*** Opening SUPPLIED DATA ***
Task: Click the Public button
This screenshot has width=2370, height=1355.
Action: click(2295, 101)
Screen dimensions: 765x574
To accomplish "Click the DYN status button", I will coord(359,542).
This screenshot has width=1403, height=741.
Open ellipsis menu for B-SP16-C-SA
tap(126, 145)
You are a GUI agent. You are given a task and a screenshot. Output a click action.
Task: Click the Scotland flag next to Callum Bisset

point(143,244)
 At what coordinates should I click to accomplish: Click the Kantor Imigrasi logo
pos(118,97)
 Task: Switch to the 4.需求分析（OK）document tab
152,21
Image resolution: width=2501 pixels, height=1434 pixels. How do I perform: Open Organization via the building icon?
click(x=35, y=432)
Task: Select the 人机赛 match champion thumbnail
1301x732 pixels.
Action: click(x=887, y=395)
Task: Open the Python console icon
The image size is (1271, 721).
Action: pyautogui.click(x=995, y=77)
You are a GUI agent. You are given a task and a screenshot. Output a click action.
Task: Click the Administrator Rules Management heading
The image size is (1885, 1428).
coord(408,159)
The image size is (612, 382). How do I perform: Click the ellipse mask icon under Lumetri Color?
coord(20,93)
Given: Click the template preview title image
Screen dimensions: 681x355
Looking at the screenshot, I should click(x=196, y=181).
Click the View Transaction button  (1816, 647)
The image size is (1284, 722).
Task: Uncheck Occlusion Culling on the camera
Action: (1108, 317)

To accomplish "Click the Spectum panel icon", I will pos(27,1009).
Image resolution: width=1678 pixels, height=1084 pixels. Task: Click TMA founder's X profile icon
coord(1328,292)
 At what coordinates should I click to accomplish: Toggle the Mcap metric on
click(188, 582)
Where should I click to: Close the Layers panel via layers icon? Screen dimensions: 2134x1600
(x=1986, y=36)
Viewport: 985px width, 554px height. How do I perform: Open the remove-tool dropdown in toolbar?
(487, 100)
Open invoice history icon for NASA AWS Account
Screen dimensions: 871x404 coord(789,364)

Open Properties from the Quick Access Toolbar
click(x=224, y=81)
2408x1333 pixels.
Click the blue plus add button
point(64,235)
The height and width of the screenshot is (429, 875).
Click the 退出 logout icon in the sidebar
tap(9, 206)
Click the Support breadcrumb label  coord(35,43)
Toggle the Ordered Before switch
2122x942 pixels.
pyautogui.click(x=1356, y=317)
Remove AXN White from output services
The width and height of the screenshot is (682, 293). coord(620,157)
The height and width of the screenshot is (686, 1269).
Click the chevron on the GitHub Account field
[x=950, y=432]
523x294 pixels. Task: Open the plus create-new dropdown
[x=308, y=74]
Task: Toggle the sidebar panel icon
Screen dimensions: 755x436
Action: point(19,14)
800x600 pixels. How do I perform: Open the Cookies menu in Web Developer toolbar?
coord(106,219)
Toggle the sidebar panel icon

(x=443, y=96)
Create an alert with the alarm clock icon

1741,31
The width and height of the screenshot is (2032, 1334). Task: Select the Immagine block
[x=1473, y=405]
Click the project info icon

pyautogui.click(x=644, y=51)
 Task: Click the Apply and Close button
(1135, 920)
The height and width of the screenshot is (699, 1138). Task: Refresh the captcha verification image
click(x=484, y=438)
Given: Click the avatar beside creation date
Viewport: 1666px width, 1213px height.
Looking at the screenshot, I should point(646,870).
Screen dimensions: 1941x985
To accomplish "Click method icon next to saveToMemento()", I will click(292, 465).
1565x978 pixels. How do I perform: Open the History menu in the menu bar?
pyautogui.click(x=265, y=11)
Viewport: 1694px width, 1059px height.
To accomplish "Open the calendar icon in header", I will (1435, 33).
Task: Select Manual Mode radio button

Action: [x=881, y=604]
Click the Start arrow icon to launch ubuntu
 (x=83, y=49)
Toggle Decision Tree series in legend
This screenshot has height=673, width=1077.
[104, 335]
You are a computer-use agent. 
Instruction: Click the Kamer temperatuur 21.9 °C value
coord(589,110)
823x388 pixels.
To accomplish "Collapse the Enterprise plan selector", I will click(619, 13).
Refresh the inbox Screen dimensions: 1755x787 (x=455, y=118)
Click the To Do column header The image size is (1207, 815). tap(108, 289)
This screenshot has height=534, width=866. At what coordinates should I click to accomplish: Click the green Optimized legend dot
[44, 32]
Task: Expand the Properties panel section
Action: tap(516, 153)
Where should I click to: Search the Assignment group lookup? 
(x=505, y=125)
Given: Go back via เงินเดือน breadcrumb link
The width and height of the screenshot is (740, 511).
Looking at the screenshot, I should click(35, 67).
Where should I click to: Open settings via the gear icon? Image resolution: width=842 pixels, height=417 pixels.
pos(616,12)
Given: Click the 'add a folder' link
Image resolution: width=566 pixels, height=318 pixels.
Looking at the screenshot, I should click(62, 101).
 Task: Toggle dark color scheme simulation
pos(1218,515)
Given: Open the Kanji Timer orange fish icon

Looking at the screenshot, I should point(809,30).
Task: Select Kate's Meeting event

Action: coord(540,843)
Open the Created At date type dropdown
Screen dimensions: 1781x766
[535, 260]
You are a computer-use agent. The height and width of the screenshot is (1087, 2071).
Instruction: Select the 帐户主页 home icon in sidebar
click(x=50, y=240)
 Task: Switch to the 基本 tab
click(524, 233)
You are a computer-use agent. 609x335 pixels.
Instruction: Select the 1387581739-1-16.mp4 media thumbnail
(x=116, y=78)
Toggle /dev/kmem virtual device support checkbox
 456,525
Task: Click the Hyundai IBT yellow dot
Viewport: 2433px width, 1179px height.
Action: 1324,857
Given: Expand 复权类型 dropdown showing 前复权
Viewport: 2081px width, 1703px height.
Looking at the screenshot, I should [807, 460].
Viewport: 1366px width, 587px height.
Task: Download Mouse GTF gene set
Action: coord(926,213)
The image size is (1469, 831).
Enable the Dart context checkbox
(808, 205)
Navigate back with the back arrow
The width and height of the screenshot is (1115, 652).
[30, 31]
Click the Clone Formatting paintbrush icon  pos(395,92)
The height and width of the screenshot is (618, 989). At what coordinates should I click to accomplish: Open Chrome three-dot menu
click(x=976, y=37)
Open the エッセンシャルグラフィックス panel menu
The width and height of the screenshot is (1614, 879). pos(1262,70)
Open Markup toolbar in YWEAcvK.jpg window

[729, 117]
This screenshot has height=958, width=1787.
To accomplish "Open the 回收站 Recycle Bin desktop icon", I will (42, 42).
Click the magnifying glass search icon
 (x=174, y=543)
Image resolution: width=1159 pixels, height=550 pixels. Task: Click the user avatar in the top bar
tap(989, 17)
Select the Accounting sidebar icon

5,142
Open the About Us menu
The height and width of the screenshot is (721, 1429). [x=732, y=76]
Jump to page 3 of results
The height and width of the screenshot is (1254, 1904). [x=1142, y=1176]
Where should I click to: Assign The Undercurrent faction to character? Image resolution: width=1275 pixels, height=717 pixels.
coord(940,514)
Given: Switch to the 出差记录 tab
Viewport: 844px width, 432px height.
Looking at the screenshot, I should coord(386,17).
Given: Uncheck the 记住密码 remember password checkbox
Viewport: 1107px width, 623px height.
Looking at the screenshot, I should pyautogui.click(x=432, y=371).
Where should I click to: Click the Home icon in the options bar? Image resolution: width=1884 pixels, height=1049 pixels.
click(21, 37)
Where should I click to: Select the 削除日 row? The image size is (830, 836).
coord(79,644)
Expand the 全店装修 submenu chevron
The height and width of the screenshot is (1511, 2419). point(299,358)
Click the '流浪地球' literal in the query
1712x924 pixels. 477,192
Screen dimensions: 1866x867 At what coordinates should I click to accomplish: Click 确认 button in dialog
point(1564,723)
*** Closing SUPPLIED DATA ***
* **EXERCISE GOAL**:
Repeat every line of the data, exactly and in full.

* **SOLUTION FOR THIS TASK**:
Task: Click the Public button
This screenshot has width=2370, height=1355.
Action: click(2295, 101)
Screen dimensions: 765x574
To accomplish "Click the DYN status button", I will coord(359,542).
This screenshot has width=1403, height=741.
Open ellipsis menu for B-SP16-C-SA
tap(126, 145)
You are a GUI agent. You are given a task and a screenshot. Output a click action.
Task: Click the Scotland flag next to Callum Bisset

point(143,244)
 At what coordinates should I click to accomplish: Click the Kantor Imigrasi logo
pos(118,97)
 Task: Switch to the 4.需求分析（OK）document tab
152,21
Image resolution: width=2501 pixels, height=1434 pixels. How do I perform: Open Organization via the building icon?
click(x=35, y=432)
Task: Select the 人机赛 match champion thumbnail
1301x732 pixels.
Action: click(x=887, y=395)
Task: Open the Python console icon
The image size is (1271, 721).
Action: pyautogui.click(x=995, y=77)
You are a GUI agent. You are given a task and a screenshot. Output a click action.
Task: Click the Administrator Rules Management heading
The image size is (1885, 1428).
coord(408,159)
The image size is (612, 382). How do I perform: Click the ellipse mask icon under Lumetri Color?
coord(20,93)
Given: Click the template preview title image
Screen dimensions: 681x355
Looking at the screenshot, I should click(x=196, y=181).
Click the View Transaction button  (1816, 647)
The image size is (1284, 722).
Task: Uncheck Occlusion Culling on the camera
Action: (1108, 317)

To accomplish "Click the Spectum panel icon", I will pos(27,1009).
Image resolution: width=1678 pixels, height=1084 pixels. Task: Click TMA founder's X profile icon
coord(1328,292)
 At what coordinates should I click to accomplish: Toggle the Mcap metric on
click(188, 582)
Where should I click to: Close the Layers panel via layers icon? Screen dimensions: 2134x1600
(x=1986, y=36)
Viewport: 985px width, 554px height. How do I perform: Open the remove-tool dropdown in toolbar?
(487, 100)
Open invoice history icon for NASA AWS Account
Screen dimensions: 871x404 coord(789,364)

Open Properties from the Quick Access Toolbar
click(x=224, y=81)
2408x1333 pixels.
Click the blue plus add button
point(64,235)
The height and width of the screenshot is (429, 875).
Click the 退出 logout icon in the sidebar
tap(9, 206)
Click the Support breadcrumb label  coord(35,43)
Toggle the Ordered Before switch
2122x942 pixels.
pyautogui.click(x=1356, y=317)
Remove AXN White from output services
The width and height of the screenshot is (682, 293). coord(620,157)
The height and width of the screenshot is (686, 1269).
Click the chevron on the GitHub Account field
[x=950, y=432]
523x294 pixels. Task: Open the plus create-new dropdown
[x=308, y=74]
Task: Toggle the sidebar panel icon
Screen dimensions: 755x436
Action: point(19,14)
800x600 pixels. How do I perform: Open the Cookies menu in Web Developer toolbar?
coord(106,219)
Toggle the sidebar panel icon

(x=443, y=96)
Create an alert with the alarm clock icon

1741,31
The width and height of the screenshot is (2032, 1334). Task: Select the Immagine block
[x=1473, y=405]
Click the project info icon

pyautogui.click(x=644, y=51)
 Task: Click the Apply and Close button
(1135, 920)
The height and width of the screenshot is (699, 1138). Task: Refresh the captcha verification image
click(x=484, y=438)
Given: Click the avatar beside creation date
Viewport: 1666px width, 1213px height.
Looking at the screenshot, I should point(646,870).
Screen dimensions: 1941x985
To accomplish "Click method icon next to saveToMemento()", I will click(292, 465).
1565x978 pixels. How do I perform: Open the History menu in the menu bar?
pyautogui.click(x=265, y=11)
Viewport: 1694px width, 1059px height.
To accomplish "Open the calendar icon in header", I will (1435, 33).
Task: Select Manual Mode radio button

Action: [x=881, y=604]
Click the Start arrow icon to launch ubuntu
 (x=83, y=49)
Toggle Decision Tree series in legend
This screenshot has height=673, width=1077.
[104, 335]
You are a computer-use agent. 
Instruction: Click the Kamer temperatuur 21.9 °C value
coord(589,110)
823x388 pixels.
To accomplish "Collapse the Enterprise plan selector", I will click(619, 13).
Refresh the inbox Screen dimensions: 1755x787 (x=455, y=118)
Click the To Do column header The image size is (1207, 815). tap(108, 289)
This screenshot has height=534, width=866. At what coordinates should I click to accomplish: Click the green Optimized legend dot
[44, 32]
Task: Expand the Properties panel section
Action: tap(516, 153)
Where should I click to: Search the Assignment group lookup? 
(x=505, y=125)
Given: Go back via เงินเดือน breadcrumb link
The width and height of the screenshot is (740, 511).
Looking at the screenshot, I should click(35, 67).
Where should I click to: Open settings via the gear icon? Image resolution: width=842 pixels, height=417 pixels.
pos(616,12)
Given: Click the 'add a folder' link
Image resolution: width=566 pixels, height=318 pixels.
Looking at the screenshot, I should click(62, 101).
 Task: Toggle dark color scheme simulation
pos(1218,515)
Given: Open the Kanji Timer orange fish icon

Looking at the screenshot, I should point(809,30).
Task: Select Kate's Meeting event

Action: coord(540,843)
Open the Created At date type dropdown
Screen dimensions: 1781x766
[535, 260]
You are a computer-use agent. The height and width of the screenshot is (1087, 2071).
Instruction: Select the 帐户主页 home icon in sidebar
click(x=50, y=240)
 Task: Switch to the 基本 tab
click(524, 233)
You are a computer-use agent. 609x335 pixels.
Instruction: Select the 1387581739-1-16.mp4 media thumbnail
(x=116, y=78)
Toggle /dev/kmem virtual device support checkbox
 456,525
Task: Click the Hyundai IBT yellow dot
Viewport: 2433px width, 1179px height.
Action: 1324,857
Given: Expand 复权类型 dropdown showing 前复权
Viewport: 2081px width, 1703px height.
Looking at the screenshot, I should [807, 460].
Viewport: 1366px width, 587px height.
Task: Download Mouse GTF gene set
Action: coord(926,213)
The image size is (1469, 831).
Enable the Dart context checkbox
(808, 205)
Navigate back with the back arrow
The width and height of the screenshot is (1115, 652).
[30, 31]
Click the Clone Formatting paintbrush icon  pos(395,92)
The height and width of the screenshot is (618, 989). At what coordinates should I click to accomplish: Open Chrome three-dot menu
click(x=976, y=37)
Open the エッセンシャルグラフィックス panel menu
The width and height of the screenshot is (1614, 879). pos(1262,70)
Open Markup toolbar in YWEAcvK.jpg window

[729, 117]
This screenshot has height=958, width=1787.
To accomplish "Open the 回收站 Recycle Bin desktop icon", I will (42, 42).
Click the magnifying glass search icon
 (x=174, y=543)
Image resolution: width=1159 pixels, height=550 pixels. Task: Click the user avatar in the top bar
tap(989, 17)
Select the Accounting sidebar icon

5,142
Open the About Us menu
The height and width of the screenshot is (721, 1429). [x=732, y=76]
Jump to page 3 of results
The height and width of the screenshot is (1254, 1904). [x=1142, y=1176]
Where should I click to: Assign The Undercurrent faction to character? Image resolution: width=1275 pixels, height=717 pixels.
coord(940,514)
Given: Switch to the 出差记录 tab
Viewport: 844px width, 432px height.
Looking at the screenshot, I should coord(386,17).
Given: Uncheck the 记住密码 remember password checkbox
Viewport: 1107px width, 623px height.
Looking at the screenshot, I should pyautogui.click(x=432, y=371).
Where should I click to: Click the Home icon in the options bar? Image resolution: width=1884 pixels, height=1049 pixels.
click(21, 37)
Where should I click to: Select the 削除日 row? The image size is (830, 836).
coord(79,644)
Expand the 全店装修 submenu chevron
The height and width of the screenshot is (1511, 2419). point(299,358)
Click the '流浪地球' literal in the query
1712x924 pixels. 477,192
Screen dimensions: 1866x867 At what coordinates should I click to accomplish: Click 确认 button in dialog
point(1564,723)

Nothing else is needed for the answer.